[Source material]
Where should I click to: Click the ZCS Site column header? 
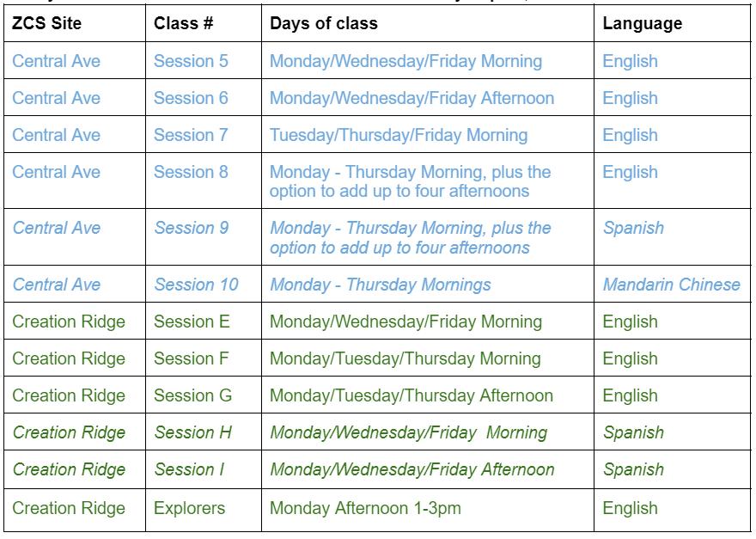[47, 23]
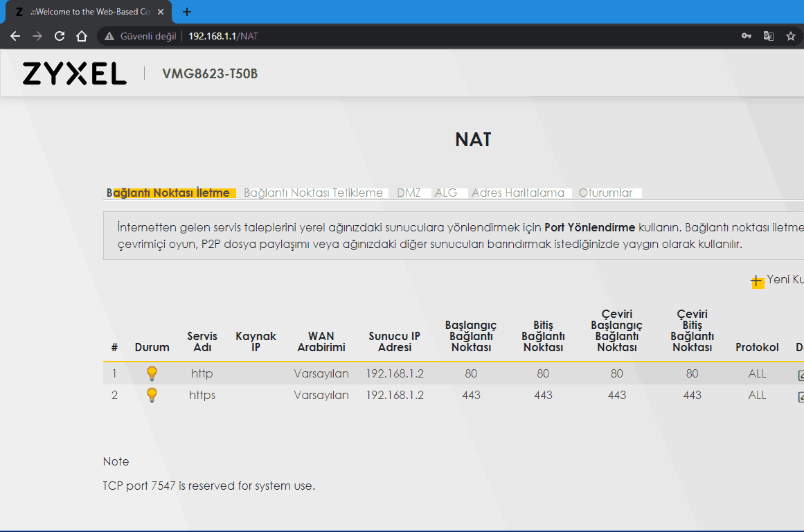Open the ALG tab

tap(446, 193)
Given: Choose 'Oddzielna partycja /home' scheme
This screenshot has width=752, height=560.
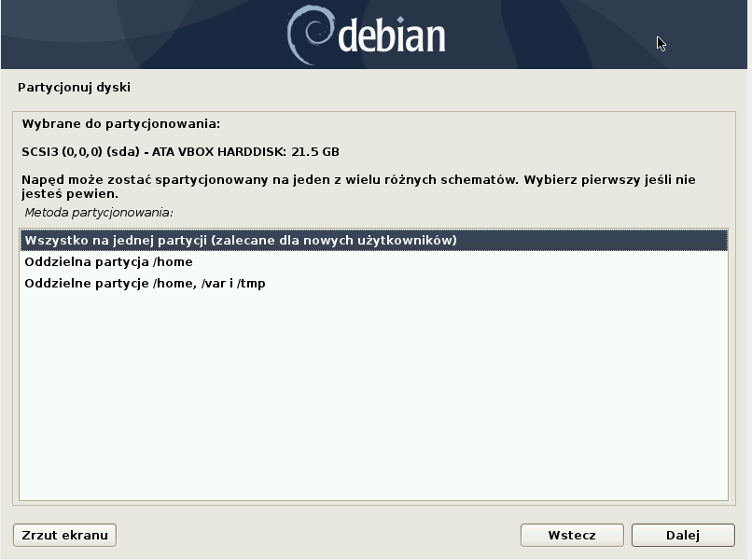Looking at the screenshot, I should click(x=108, y=261).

[What you need to do]
Each entry above is to be written out again unchanged, apart from the pictures, which are left out.

[Response]
Where should I click to: Click the ZCS Site column header? 
[47, 23]
Open the ALG tab

tap(446, 193)
Given: Choose 'Oddzielna partycja /home' scheme
This screenshot has width=752, height=560.
Looking at the screenshot, I should click(x=108, y=261).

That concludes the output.